Her brother was Bogislaw X (1454-1523), who ruled the country for almost fifty years as a unified territory. Under Bogislaw X, Pomerania experienced a golden age: Szczecin was made the residence in 1491, the ducal administration was organised in a chancery, a well-regulated tax collection was introduced and peace and stability were maintained. For political reasons, the Duchy of Mecklenburg was anxious to see a merger with the House of Pomerania.

==Marriage and issue==
Sophie of Pomerania was the fiancée of John VI, Duke of Mecklenburg, the brother of her later husband Magnus II of Mecklenburg. After John's death, Sophie went into a convent, and vowed perpetual chastity. But Magnus II was very attached to securing the border with Pomerania and therefore interested in a marriage with Sophie. He asked several priests for advice on how to set aside the vow, but this was in vain. He married Sophie on 29 May 1478 anyway, against the ecclesiastical laws. The pope did not sentence Magnus for this transgression; instead he awarded him the Golden Rose of Virtue, the highest ecclesiastical honors. On 3 April 1486 Sophie finally got dispensation from her vow, on the condition she provide three poor people annually with white woolen clothes in memory of the Virgin Mary.
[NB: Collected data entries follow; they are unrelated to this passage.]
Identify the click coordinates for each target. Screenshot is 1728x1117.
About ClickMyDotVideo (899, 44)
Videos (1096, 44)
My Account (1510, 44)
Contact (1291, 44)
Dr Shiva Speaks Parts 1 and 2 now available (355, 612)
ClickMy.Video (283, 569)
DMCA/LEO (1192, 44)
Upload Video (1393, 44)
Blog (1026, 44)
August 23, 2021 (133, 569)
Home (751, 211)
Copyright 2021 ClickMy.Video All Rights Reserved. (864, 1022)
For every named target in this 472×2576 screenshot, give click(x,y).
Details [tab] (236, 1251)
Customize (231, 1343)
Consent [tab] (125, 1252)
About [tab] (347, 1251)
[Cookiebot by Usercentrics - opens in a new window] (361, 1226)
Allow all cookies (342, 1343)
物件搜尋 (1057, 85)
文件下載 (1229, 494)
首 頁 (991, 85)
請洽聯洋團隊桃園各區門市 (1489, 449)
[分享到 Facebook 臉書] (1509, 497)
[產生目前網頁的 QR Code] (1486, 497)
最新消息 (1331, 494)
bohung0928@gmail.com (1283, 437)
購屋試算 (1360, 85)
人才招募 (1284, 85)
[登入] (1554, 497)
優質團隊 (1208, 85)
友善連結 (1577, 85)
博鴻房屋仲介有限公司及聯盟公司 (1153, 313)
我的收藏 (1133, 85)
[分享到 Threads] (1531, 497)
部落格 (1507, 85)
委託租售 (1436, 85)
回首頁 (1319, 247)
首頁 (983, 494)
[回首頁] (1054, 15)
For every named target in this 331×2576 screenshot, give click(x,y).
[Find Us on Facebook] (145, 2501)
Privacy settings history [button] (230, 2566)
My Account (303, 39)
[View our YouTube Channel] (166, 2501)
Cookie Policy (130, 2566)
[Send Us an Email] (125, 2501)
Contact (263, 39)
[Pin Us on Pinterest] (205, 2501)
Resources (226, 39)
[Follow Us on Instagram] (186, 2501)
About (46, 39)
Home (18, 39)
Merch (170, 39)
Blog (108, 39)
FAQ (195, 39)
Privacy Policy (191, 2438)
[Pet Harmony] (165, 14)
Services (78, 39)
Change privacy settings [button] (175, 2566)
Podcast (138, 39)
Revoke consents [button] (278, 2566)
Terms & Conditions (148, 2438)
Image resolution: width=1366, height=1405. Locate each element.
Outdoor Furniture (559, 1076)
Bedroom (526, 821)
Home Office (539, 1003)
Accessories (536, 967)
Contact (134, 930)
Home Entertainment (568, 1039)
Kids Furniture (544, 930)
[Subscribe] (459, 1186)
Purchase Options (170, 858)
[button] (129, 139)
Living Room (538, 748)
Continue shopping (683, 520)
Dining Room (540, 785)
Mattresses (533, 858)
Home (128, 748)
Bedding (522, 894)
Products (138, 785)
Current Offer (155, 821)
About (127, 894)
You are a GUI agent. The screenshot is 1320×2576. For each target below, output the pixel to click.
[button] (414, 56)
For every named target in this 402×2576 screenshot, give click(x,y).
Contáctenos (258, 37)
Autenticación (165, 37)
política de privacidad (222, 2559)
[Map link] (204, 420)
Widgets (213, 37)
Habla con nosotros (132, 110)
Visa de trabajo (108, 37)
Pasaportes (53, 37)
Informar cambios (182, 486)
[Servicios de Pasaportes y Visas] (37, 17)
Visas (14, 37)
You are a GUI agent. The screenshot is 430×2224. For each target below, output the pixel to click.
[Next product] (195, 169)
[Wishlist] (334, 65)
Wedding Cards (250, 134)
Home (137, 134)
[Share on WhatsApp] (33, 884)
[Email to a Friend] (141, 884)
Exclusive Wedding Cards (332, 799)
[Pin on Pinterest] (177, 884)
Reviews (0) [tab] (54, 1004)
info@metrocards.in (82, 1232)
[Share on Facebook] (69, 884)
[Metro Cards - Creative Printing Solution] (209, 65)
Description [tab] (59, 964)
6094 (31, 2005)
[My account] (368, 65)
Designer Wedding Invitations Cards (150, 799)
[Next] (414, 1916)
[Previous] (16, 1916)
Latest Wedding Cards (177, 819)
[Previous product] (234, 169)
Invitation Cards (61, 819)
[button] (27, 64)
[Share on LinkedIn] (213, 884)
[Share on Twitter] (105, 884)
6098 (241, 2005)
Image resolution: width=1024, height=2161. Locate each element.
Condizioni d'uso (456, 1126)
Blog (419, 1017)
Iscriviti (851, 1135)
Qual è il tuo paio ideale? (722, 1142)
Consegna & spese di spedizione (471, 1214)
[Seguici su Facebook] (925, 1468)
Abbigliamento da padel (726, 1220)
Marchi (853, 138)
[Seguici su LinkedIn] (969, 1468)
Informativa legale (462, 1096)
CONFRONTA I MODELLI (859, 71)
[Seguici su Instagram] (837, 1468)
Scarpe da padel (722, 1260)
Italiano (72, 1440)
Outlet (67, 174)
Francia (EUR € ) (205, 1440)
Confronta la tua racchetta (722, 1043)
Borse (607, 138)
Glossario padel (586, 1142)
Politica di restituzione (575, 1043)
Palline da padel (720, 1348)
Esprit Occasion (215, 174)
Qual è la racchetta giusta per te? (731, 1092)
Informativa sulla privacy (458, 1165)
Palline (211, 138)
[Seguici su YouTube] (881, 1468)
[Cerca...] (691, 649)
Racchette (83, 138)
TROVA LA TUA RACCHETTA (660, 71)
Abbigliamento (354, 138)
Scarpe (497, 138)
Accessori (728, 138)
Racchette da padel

- Henry V, the Peaceable, (1479–1552), Duke of Mecklenburg-Schwerin; married three times. Firstly, on 12 December 1505, he married Ursula of Brandenburg, with whom he had issue. He married secondly, on 12 June 1513, Helen of the Palatinate, with whom he also had issue. Finally, he married Ursula of Saxe-Lauenburg, with whom he had no issue.
- Dorothea of Mecklenburg (21 October 1480 – 1 September 1537 in Ribnitz), Abbess in the Ribnitz monastery from 24 February 1498.
- Sophie, (18 December 1481 – 12 July 1503 in Torgau); married, on 1 March 1500, John, the Steadfast, Elector of Saxony, and had issue.
- Eric II, (1483–1508), Duke of Mecklenburg-Schwerin
- Anna of Mecklenburg-Schwerin, (1485–1525), Landgravine of Hesse; married firstly, on 20 October 1500, William II, Landgrave of Hesse, and had issue. Married secondly, on 7 September 1519, Otto of Solms-Laubach and had issue.
- Catherine of Mecklenburg, (1487–1561), Duchess of Saxony; married, on 6 July 1512, Henry IV, Duke of Saxony, and had issue.
- Albert VII, the Handsome (1486–1547), Duke of Mecklenburg-Güstrow; married, on 17 January 1524, Anna of Brandenburg and had issue.

==Death==
Like her daughter Anna of Mecklenburg-Schwerin over two decades later, Sophie insisted on being buried far from home. Whereas all her relatives on the Mecklenburg side, including her husband, had been buried in Doberan Abbey, she chose the Dominican monastery in Wismar as the final resting place. Sophie's funeral was the first of the ducal house in Wismar and - apart from her sister Margaret, the widow of Balthasar, on 27 March 1526 - also the last.

The bronze grave slab with the life-sized image of the Duchess resting on a Pomegranate blanket, first covered her tomb at the main altar of the church of the Black Monastery in Wismar until 1880. It was then moved to St. Mary's Church, also in Wismar, and after its destruction to the northern side chapel of the Nikolai Church, also in Wismar.